• **CONSIGNE A**:
Recopiez à l'identique le passage de l'article sur la plainte climatique qui commence par « Dans son modeste » et se termine par « aux affaires exceptionnelles. ».
++++ TEXTE À LIRE
Avec trois autres plaignantes, Marie-Eve Volkoff attaque la Suisse à la Cour européenne des droits de l’homme. Elles l’accusent d’atteindre à leur santé par son inaction climatique.
Climat: jusqu’à Strasbourg
Jusqu’à l’année dernière, Marie-Eve Volkoff a participé à l’essentiel des marches pour le climat. Depuis toujours, elle se préoccupe de la protection de la nature. JPDS
Climat

Dans son modeste appartement au cœur de Genève, Marie-Eve Volkoff, 85 ans, se prête de bonne grâce au jeu du photographe. «Rien que le fait que vous soyez ici aujourd’hui montre que les choses bougent», affirme-t-elle. Dans quelques semaines, elle pourrait bien faire trembler la Suisse. Depuis 2016, elle livre, avec l’Association des aînées pour la protection du climat, un combat acharné pour faire reconnaître l’impact de l’inaction climatique de la Confédération sur sa santé. Jusqu’à la Cour européenne des droits de l’homme, où les femmes qui ont porté plainte seront auditionnées le 29 mars prochain. La plainte sera directement jugée par la Grande chambre, un procédé réservé aux affaires exceptionnelles.

Dans le salon de Marie-Eve Volkoff, des tulipes égaient la table basse. Au mur, la photo d’un phare en pleine tempête, qui résiste à l’assaut des vagues. Comment se nomme-t-il? Elle réfléchit un instant. «Le phare de la Vieille à la Pointe du Raz, comment ai-je pu oublier!» rit l’octogénaire, qui a eu un coup de foudre pour la Bretagne. Pour le Finistère particulièrement, avec ses côtes sauvages préservées du tourisme. La Genevoise, Parisienne d’origine, est une battante, qui s’exprime dans un style franc et direct. Révoltée par l’injustice, elle a toujours agi, pour elle et pour les autres. «J’ai le genre de foutu caractère qui paie. Ce qui me plaît, c’est quand les petits pots de terre rassemblés contraignent un gros pot de fer à reculer.» On imagine les pots. Ou des petits poissons, qui, ensemble, font reculer le requin.

Inertie du gouvernement

C’est en lisant un article du Courrier, dont une amie lui avait parlé, qu’elle apprend l’existence des Aînées pour la protection du climat. L’association utilise l’action en justice pour lutter contre l’inertie du gouvernement en matière de lutte contre le dérèglement climatique. «Cela m’a particulièrement plu que ce soit porté par des femmes. Entre femmes, nous parlons la même langue et nous allons plus loin», affirme-t-elle. Assez naturellement, elle a accepté de faire partie des quatre aînées, une pour chaque région linguistique, qui ont porté plainte personnellement. En parallèle, l’association, qui réunit aujourd’hui plus de 2000 femmes âgées de plus de 65 ans, a également porté plainte collectivement.
++++++++
++++ EXTRAITS DE DONNÉES
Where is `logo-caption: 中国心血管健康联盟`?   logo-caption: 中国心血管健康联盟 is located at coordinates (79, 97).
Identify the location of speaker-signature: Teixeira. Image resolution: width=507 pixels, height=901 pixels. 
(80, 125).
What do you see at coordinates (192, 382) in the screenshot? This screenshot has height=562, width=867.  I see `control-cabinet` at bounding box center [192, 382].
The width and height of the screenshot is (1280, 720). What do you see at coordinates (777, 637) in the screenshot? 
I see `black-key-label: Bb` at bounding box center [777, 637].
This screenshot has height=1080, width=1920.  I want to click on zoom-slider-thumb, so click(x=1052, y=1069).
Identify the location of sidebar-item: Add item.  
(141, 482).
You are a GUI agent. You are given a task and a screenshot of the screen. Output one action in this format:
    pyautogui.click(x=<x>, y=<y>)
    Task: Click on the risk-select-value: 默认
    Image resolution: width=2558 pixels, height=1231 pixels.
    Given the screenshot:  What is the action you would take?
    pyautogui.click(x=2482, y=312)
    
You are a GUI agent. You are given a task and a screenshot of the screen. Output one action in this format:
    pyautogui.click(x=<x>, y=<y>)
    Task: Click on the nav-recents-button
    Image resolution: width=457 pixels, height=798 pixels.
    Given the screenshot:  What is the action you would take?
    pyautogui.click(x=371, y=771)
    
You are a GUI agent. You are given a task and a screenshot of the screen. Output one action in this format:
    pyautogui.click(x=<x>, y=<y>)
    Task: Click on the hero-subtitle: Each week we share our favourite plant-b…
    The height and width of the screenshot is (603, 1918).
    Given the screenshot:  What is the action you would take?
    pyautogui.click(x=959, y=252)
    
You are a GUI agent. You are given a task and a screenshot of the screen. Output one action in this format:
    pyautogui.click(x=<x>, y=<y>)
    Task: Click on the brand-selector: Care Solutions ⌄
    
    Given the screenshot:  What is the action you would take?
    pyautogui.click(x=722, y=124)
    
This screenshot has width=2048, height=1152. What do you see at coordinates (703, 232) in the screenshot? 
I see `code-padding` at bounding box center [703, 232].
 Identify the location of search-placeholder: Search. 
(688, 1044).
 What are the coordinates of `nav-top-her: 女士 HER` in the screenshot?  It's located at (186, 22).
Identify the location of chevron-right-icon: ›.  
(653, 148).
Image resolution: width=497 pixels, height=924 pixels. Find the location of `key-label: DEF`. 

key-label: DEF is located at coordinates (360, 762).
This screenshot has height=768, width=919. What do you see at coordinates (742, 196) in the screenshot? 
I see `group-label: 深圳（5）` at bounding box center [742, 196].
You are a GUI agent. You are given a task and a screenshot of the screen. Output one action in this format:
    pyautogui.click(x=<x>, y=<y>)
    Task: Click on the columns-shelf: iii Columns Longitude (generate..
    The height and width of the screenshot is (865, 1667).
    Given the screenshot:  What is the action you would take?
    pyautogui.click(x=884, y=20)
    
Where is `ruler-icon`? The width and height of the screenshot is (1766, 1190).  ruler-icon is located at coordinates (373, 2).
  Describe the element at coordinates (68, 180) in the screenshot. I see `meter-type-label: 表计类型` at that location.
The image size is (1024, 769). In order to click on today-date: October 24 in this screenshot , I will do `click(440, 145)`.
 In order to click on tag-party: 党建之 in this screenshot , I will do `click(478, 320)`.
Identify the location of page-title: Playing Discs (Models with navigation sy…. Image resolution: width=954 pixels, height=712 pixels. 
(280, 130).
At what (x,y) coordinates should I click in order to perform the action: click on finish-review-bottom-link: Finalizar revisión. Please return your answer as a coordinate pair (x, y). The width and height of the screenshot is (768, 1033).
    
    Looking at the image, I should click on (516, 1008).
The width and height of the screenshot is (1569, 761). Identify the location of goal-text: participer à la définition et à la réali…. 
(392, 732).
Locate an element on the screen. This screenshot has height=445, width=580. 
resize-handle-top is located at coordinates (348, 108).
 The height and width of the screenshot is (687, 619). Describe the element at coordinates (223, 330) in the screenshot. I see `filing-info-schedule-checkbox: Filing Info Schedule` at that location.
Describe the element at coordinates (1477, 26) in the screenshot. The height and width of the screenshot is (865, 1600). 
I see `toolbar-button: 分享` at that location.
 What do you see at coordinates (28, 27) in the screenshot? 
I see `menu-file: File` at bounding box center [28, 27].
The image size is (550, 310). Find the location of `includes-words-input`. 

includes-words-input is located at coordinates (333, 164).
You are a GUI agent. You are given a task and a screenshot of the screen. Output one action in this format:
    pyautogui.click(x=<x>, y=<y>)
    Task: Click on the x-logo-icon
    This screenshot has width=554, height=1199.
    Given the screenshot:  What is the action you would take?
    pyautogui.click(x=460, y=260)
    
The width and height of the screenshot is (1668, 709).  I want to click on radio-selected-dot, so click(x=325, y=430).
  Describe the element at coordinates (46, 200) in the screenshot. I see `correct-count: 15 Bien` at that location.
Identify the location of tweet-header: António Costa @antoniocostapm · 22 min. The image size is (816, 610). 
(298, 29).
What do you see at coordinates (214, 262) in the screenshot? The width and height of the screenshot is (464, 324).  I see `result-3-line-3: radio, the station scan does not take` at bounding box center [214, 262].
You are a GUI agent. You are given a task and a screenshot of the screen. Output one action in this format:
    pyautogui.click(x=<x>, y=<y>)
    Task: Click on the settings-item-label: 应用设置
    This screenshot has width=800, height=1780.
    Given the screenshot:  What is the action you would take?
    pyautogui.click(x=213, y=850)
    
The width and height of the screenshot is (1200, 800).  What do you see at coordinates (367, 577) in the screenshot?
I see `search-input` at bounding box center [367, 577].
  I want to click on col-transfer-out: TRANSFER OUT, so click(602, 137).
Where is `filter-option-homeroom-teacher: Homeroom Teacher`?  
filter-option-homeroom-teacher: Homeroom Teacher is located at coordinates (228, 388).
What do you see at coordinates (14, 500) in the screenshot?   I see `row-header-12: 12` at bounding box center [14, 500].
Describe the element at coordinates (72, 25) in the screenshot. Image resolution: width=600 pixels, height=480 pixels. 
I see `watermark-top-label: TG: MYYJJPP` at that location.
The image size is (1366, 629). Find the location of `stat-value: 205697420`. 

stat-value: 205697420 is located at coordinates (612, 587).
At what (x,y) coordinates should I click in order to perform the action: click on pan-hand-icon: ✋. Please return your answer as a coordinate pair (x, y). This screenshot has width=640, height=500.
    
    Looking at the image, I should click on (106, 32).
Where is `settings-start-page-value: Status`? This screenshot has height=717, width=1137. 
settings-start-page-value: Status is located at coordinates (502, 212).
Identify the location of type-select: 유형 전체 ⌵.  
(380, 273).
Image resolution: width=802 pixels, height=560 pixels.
++++++++
• **CONSIGNE B**:
Transcrivez fidèlement les enregistrements, depuis leur début jusqu'à la ligne contenant « pyautogui.click(x=959, y=252) », cette ligne comprise.

• **CORRIGÉ A**:
Dans son modeste appartement au cœur de Genève, Marie-Eve Volkoff, 85 ans, se prête de bonne grâce au jeu du photographe. «Rien que le fait que vous soyez ici aujourd’hui montre que les choses bougent», affirme-t-elle. Dans quelques semaines, elle pourrait bien faire trembler la Suisse. Depuis 2016, elle livre, avec l’Association des aînées pour la protection du climat, un combat acharné pour faire reconnaître l’impact de l’inaction climatique de la Confédération sur sa santé. Jusqu’à la Cour européenne des droits de l’homme, où les femmes qui ont porté plainte seront auditionnées le 29 mars prochain. La plainte sera directement jugée par la Grande chambre, un procédé réservé aux affaires exceptionnelles.

• **CORRIGÉ B**:
Where is `logo-caption: 中国心血管健康联盟`?   logo-caption: 中国心血管健康联盟 is located at coordinates (79, 97).
Identify the location of speaker-signature: Teixeira. Image resolution: width=507 pixels, height=901 pixels. 
(80, 125).
What do you see at coordinates (192, 382) in the screenshot? This screenshot has height=562, width=867.  I see `control-cabinet` at bounding box center [192, 382].
The width and height of the screenshot is (1280, 720). What do you see at coordinates (777, 637) in the screenshot? 
I see `black-key-label: Bb` at bounding box center [777, 637].
This screenshot has height=1080, width=1920.  I want to click on zoom-slider-thumb, so click(x=1052, y=1069).
Identify the location of sidebar-item: Add item.  
(141, 482).
You are a GUI agent. You are given a task and a screenshot of the screen. Output one action in this format:
    pyautogui.click(x=<x>, y=<y>)
    Task: Click on the risk-select-value: 默认
    Image resolution: width=2558 pixels, height=1231 pixels.
    Given the screenshot:  What is the action you would take?
    pyautogui.click(x=2482, y=312)
    
You are a GUI agent. You are given a task and a screenshot of the screen. Output one action in this format:
    pyautogui.click(x=<x>, y=<y>)
    Task: Click on the nav-recents-button
    Image resolution: width=457 pixels, height=798 pixels.
    Given the screenshot:  What is the action you would take?
    pyautogui.click(x=371, y=771)
    
You are a GUI agent. You are given a task and a screenshot of the screen. Output one action in this format:
    pyautogui.click(x=<x>, y=<y>)
    Task: Click on the hero-subtitle: Each week we share our favourite plant-b…
    The height and width of the screenshot is (603, 1918).
    Given the screenshot:  What is the action you would take?
    pyautogui.click(x=959, y=252)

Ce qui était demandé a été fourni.